Question: {question}
"""

prompt = ChatPromptTemplate.from_template(template)

final_rag_chain = (
    prompt
    | ChatOpenAI(temperature=0)
    | StrOutputParser()
)

final_rag_chain.invoke({"context":retrieved_docs,"question":question})

'Task decomposition for LLM agents involves breaking down large tasks into smaller, manageable subgoals. This process enables efficient handling of complex tasks by transforming big tasks into multiple manageable tasks, allowing the agent to plan and execute each step effectively.'

**Few Takeaways:**

Key Applications of HyDe in RAG:
- Healthcare:
    - For complex medical queries, HyDe generates hypothetical summaries that match user intent, retrieving high-quality information.
- Research and Academia:
    - Helps researchers retrieve relevant papers or articles for broad or nuanced questions.
- Legal and Compliance:
    - Generates hypothetical interpretations of legal or regulatory queries to find matching cases or documents.

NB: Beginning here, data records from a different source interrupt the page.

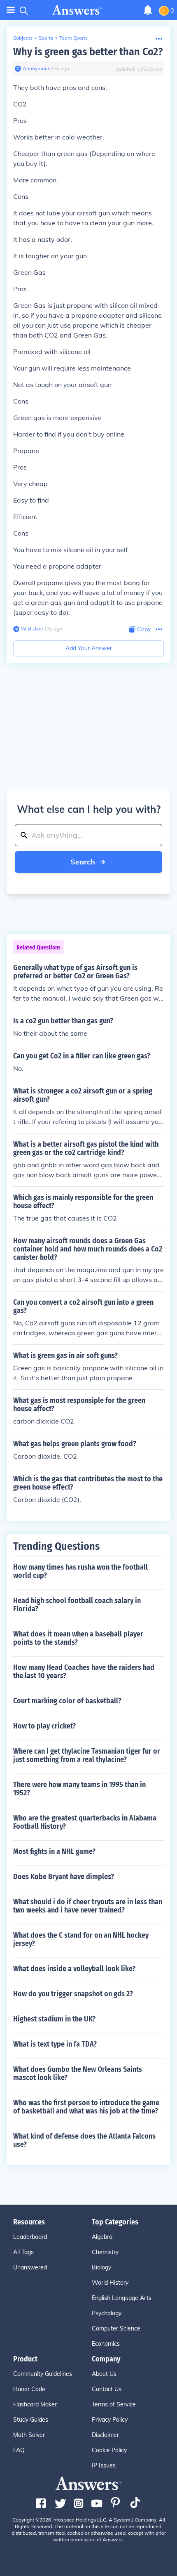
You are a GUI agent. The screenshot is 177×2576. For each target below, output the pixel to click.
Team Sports (73, 38)
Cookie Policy (109, 2450)
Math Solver (29, 2435)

Limitations of HyDe in RAG:
- Dependence of Generative Quality:
    - If the hypothetical document is poorly generated, the retrieval process might be misdirected.
- Computational Overhead:
    - Generating and embedding hypothetical documents adds computational steps compared to direct query-based retrieval.
- Bias Risk:
    - Hypothetical documents might inadvertently introduce biases or focus on specific interpretations of the query.